Bring Me your questions, your problems, and your fears, and I will attend to them; for Me darkness itself is not dark and night shines as the day. There is no situation and no suffering so heavy that I cannot make it light to bear, and even, if such be My will, remove it altogether from those who are crushed beneath its weight.

Pray to Me with confidence and with abandonment, and not with a secret desire to force My hand and to obtain from Me only what you have in view.

Ask and you shall receive. Only ask with a trusting faith, believing that whatever I will give is best for you and most glorious for Me and for My Father. Seek and you shall find. Yes, seek, but allow Me to guide you to the object of your seeking. Seek My Face, and all the rest will be given you besides.

There are souls so attached to what they think I should give them in answer to their prayers, that when I give them what is best for them, and most glorious for Me and for My Father, they fail to see it. This is because they do not intercede or ask in the Holy Spirit. Instead, they pray out of the obscurity, blindness, and narrowness of their own perceptions, limiting what I can do for them, and using their prayer as an attempt to control My loving omnipotence.

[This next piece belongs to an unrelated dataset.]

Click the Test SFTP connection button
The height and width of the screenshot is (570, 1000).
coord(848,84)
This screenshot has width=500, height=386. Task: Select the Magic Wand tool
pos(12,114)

When you ask, do so with a complete abandonment to My wisdom, My love, and My perfect will. Pray in this way, and you will begin to see wonders surpassing all that you can imagine.

How unfortunate are those who come to Me proposing their own solutions, when all they need to do is to bring Me their problems, their needs, and their requests. When you intercede for one who is ailing, it is enough for you to say to Me: “Lord, the one whom Thou lovest is sick” (John 11:3). Leave all the rest to My most loving Heart. If you ask for a cure or healing, do so with such confidence in My love that your faith is ready to embrace My response to your prayer in whatever form it takes.

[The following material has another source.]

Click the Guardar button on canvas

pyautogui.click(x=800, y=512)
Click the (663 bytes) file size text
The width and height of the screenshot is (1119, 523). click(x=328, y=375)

When we pray to be aligned with the desires of the Hearts of Jesus and Mary, we allow our own desires to be purified and more closely united to what Our Lord Himself desires. This gives to our prayer the efficacy that comes from union with the “unspeakable groanings” of the Holy Ghost.

Only, as before, the Spirit comes to the aid of our weakness; when we do not know what prayer to offer, to pray as we ought, the Spirit himself intercedes for us, with groans beyond all utterance: and God, who can read our hearts, knows well what the Spirit’s intent is; for indeed it is according to the mind of God that he makes intercession for the saints. Meanwhile, we are well assured that everything helps to secure the good of those who love God, those whom he has called in fulfilment of his design.(Romans 8:26-28)

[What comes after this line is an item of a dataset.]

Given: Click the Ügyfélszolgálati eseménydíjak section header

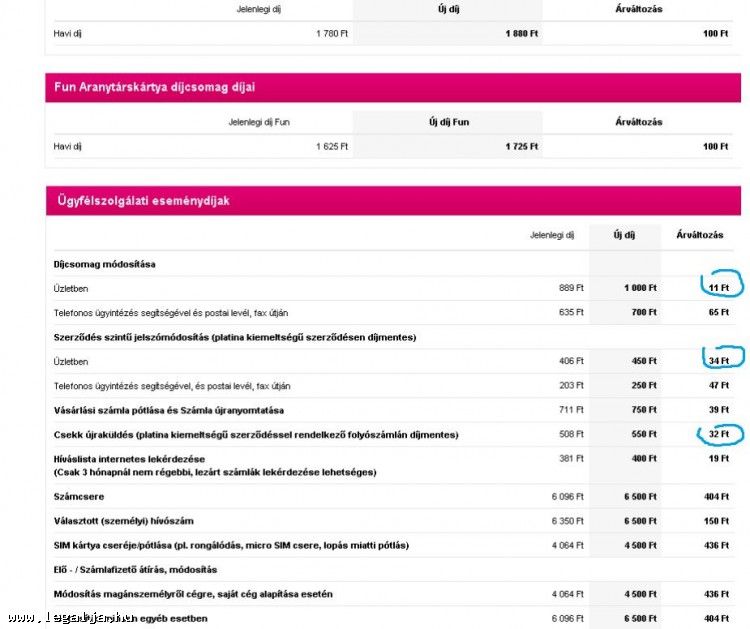Looking at the screenshot, I should point(142,201).
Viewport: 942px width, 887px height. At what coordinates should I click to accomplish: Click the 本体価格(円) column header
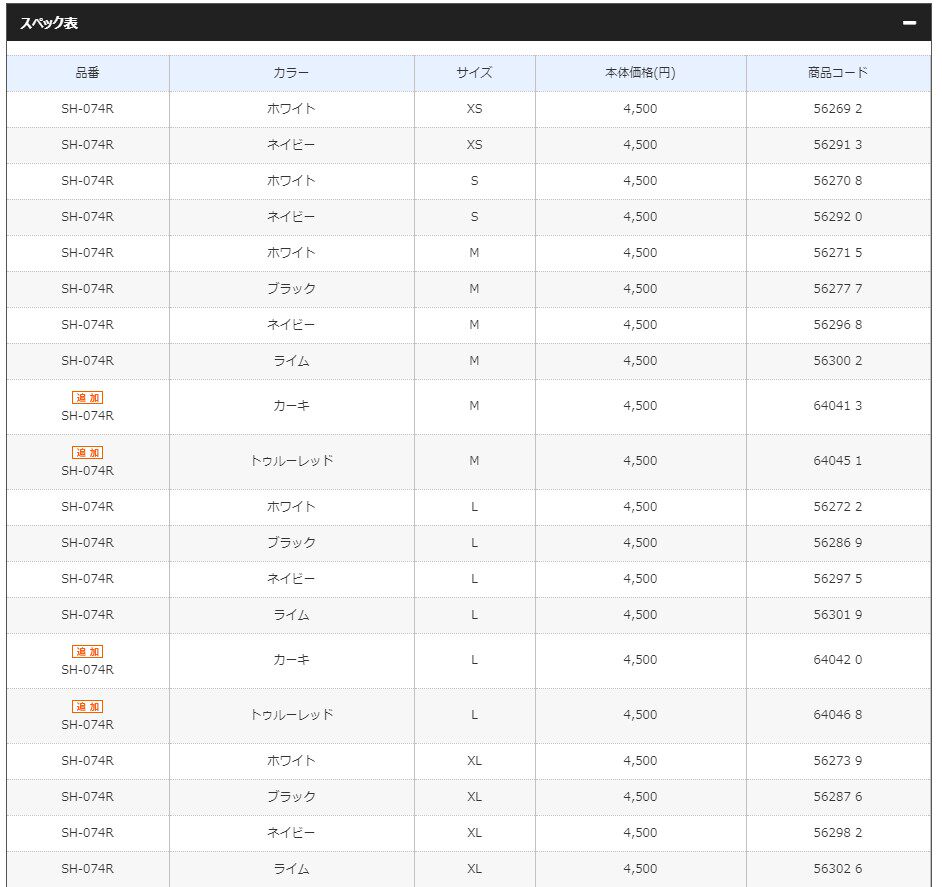[640, 73]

When we make intercession in this way, we lay aside the burden of our own desires, and allow ourselves to be yoked to Jesus, in obedience to His own words: “Take up my yoke upon you, and learn of me, because I am meek, and humble of heart: and you shall find rest to your souls. For my yoke is sweet and my burden light” (Matthew 11:29-30).

And Our Lord says, again:

I am come that they may have life, and may have it more abundantly. (John 10:10)

So pressing is His invitation, that He cries out:

And on the last, and great day of the festivity, Jesus stood and cried, saying: If any man thirst, let him come to me, and drink. (John 7:37)

And, as if this were not enough, with accents of the most touching compassion He says:

Come to me, all you that labor, and are burdened, and I will refresh you. (Matthew 11:28)

A man’s response to the invitation of Our Lord must not remain something sentimental and passive. There must be some concrete expression of correspondence with His grace, some very small way of going forth to meet Him whom one sees approaching. Vidi Jesum venientem ad me. “I saw Jesus coming towards me” (John 1:29). Some of you may remember that this was the text that I took for my homily at the Simple Profession of Dom Cassian. Vidi Jesum venientem ad me. How does a man respond to the approach of Jesus? Saint Benedict sums up the fundamental four elements of a man’s first response to grace in two verses of Psalm 33:

Keep thy tongue from evil, and thy lips from speaking guile.
Turn away from evil and do good: seek after peace and pursue it. (Psalm 33:14–15)

The response to Christ begins with a chastening of the tongue and of the lips. Even the pious discourses of young men are tainted with arrogance, pride, and vainglory. Young men are eager to make their way in the world and to court success. Young men easily fall into seductive and manipulative patterns of speech. It has always been so. This comes from the need to win acceptance, to prove oneself, and to gain affirmation. Saint Benedict says, “Enough.” In the cloister a man has nothing to win, nothing to prove, nothing to gain. He has only to accept and yield to the love with which Christ first loved him.

And we have known, and have believed the charity, which God hath to us.  (1 John 4:16)

The response to Christ has its exigencies. Faith in the charity with which God has first loved us is not quietism nor is it a matter of “cheap grace.” It summons a man to turn away from evil and do good, to seek after peace and to pursue it. In a certain sense, these exigencies of conversion are made simple in the monastic life. A man has only to obey his abbot, to follow the horarium, and to put into practice what he is being taught. The man who is where he is supposed to be, doing what he is supposed to be doing, and turning away from temptation, is seeking after peace and pursuing it.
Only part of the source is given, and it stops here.